10.6 If the matter cannot be resolved by conciliation under sub-clause 10.5, either party may request that the Fair Work Commission deal with dispute by arbitration. However, nothing in this clause prevents the parties from applying to the Fair Work Commission for, and the Fair Work Commission granting, interim relief, before the steps set out in this clause are exhausted.
10.7 The parties to the dispute and their representatives must act in good faith in relation to the dispute.
10.8 While a dispute is being resolved, work must continue according to usual practice, provided that this does not apply to an employee who has a reasonable concern about an imminent risk to the employee's health or safety and has advised the employer of this concern. The employer may direct an employee to perform different work or work at a different location, on full pay, if it is reasonable to do so to protect the safety, health or welfare of employees.
10.9 Any determination/decision including any interim determination/decision of the Fair Work Commission is binding upon the parties to the dispute and the parties agree to be bound by that determination/decision.
10.10 Any determination/decision including any interim determination/decision will be implemented.
10.11 An appeal lies to a Full Bench of the Fair Work Commission, with the permission of the Full Bench, against a determination/decision of a single member of the Fair Work Commission made pursuant to this clause. A dispute is not resolved until any appeal has been determined.”
[11] Clause 10.2 does not explicitly state that the disputes procedure will apply only to disputes of the kind referred to in that subclause, but this is plainly the intention. The parties agreed that clause 10.2 sets the scope of the procedure. The subsequent references to ‘dispute’ in the clause logically refer back to clause 10.2. In particular, clause 10.6 provides that if the ‘dispute’ is not resolved by conciliation, a party may request the Commission to deal with the dispute by arbitration. ‘Dispute’ means a dispute referred to in clause 10.2.
[12] In its application under s 739 of the Act, the PFA set out at question 2.1 of the F10 document its description of what the dispute was about. The PFA recounted the essential background set out above, including details of the establishment of the SOSRU in August 2015, the transfer of the four members to that unit in 2015 and 2017 respectively, the advice provided by Victoria Police to the affected members in May 2018 that their positions were subject to MTIP, and the subsequent correspondence between the PFA and Victoria Police.

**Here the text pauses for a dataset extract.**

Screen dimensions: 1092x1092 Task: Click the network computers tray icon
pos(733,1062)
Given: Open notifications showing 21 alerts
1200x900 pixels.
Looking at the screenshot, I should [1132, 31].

The PFA also stated in its application that the 2019 Agreement had come into operation, that the negotiations for the new agreement had considered the ‘SOSRU matter’ and that the new agreement ‘reflects those discussions’. The relief sought by the PFA is that the Commission direct Victoria Police to ‘cease all actions to transfer the members out of their positions at SOSRU’, and to provide the members with an acknowledgement that ‘MTIP will not be applied to their position’.
[13] The transfer of the affected members was scheduled to commence in November 2020. This has been deferred pending the outcome of these proceedings. The application was listed for a jurisdictional hearing before me on 25 February 2021.
Contentions of the parties
[14] The primary contention of Victoria Police was that although the PFA has purported to bring the dispute under the 2019 Agreement, the dispute was not ‘about a matter arising under this Agreement’, as required by clause 10.2, but was instead about a matter arising under the 2015 Agreement. Victoria Police contended that the affected members were transferred to SOSRU in 2015 and 2017, and that MTIP was applied to the positions from these times, when the 2015 Agreement was in operation. It said that the dispute was really about whether the attachment of MTIP to the positions accorded with the terms of the 2015 Agreement.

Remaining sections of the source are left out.